## OBJECTIVE
List each racial or ethnic group in the school profile's breakdown of the student body, along with the percentage given for it.

## PASSAGE SHOWN
Implementation Setting

Helen Street Elementary School is a neighborhood elementary school in the city of Hamden.  The student body is comprised of 45% African American, 23% white, and 23% Hispanic students – more than half of the students receiving free or reduced-price lunch.  Helen Street is not the lowest performing school in Hamden, Connecticut, “…but we’re in the bottom group and have been for years,” said Principal Mike Lorenzo. While the school’s academic achievement has gone up in the two years Lorenzo has been principal, its diverse socioeconomic population carries some issues that make academic improvement more difficult.

Helen Street Elementary School

One of the biggest obstacles Lorenzo observed was the problem students had retaining information. “We saw it in how they finished one school year and started the next.” What happens during the summer? What happens during vacations? “They knew the material when we had them,” said Lorenzo. “But when we went back over it after any period of time, a number of our students had a hard time retaining the information. So a program like C8Kids, which is designed to improve a child’s ability to think, focus and learn, was something we needed to explore to see if it made sense for us.”

It’s critical for schools like Helen Street to focus on improving academic achievement on the state’s mastery tests, called CMTs. “I hate to push the fact that we are so concerned about the tests, but that is the benchmark that we as a school are measured against,” Lorenzo explained. “And when students have difficulty with retention and have a hard time focusing in class, it puts the whole rigor and cadence of instruction on hold.”

The school started the academic year with only one-third of its students on grade level for reading. “Starting the year with two-thirds of our kids not reading at grade level puts us in a constant state of catch-up,” said Lorenzo. “We have to not only keep the kids that we have on grade level, at grade level, but catch up the students that aren’t on grade level. Exponentially what happens is that every day they are not caught up, means nearly two days of harder work to get them caught up. If the C8 program could help, it would have a tremendous impact on the entire school.”

The hope that C8Kids would strengthen a student’s cognitive skills and ability to recall information was the catalyst for Helen Street School to become an early adopter of the program. “What gave me confidence in C8 Sciences was Dr. Wexler and the outstanding work he’s done at Yale University on cognitive development,” said Lorenzo. “The deep concern people at C8 have for helping out kids like my kids… kids that are coming in with a burden that a lot of other kids don’t have, threw me over the top. I knew if Dr. Wexler put himself behind this program, then it’s something that’s got to work, and it’s something that my kids would really benefit from.”

## RECORDED DATA
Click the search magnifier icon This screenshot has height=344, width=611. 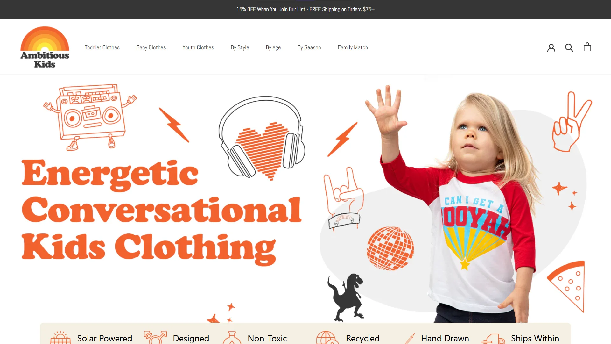pos(569,48)
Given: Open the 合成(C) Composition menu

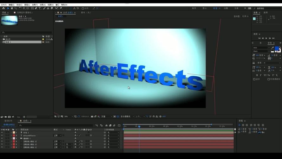Looking at the screenshot, I should [x=19, y=5].
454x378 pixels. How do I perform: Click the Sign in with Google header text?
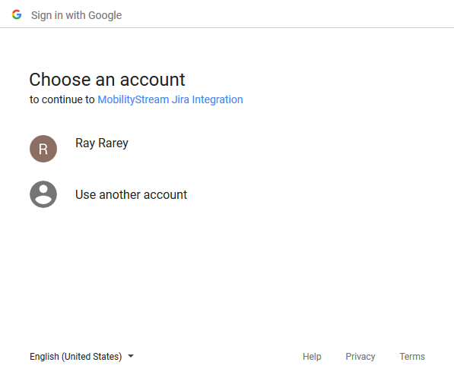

## TASK OUTPUT
African American: 45%
White: 23%
Hispanic: 23%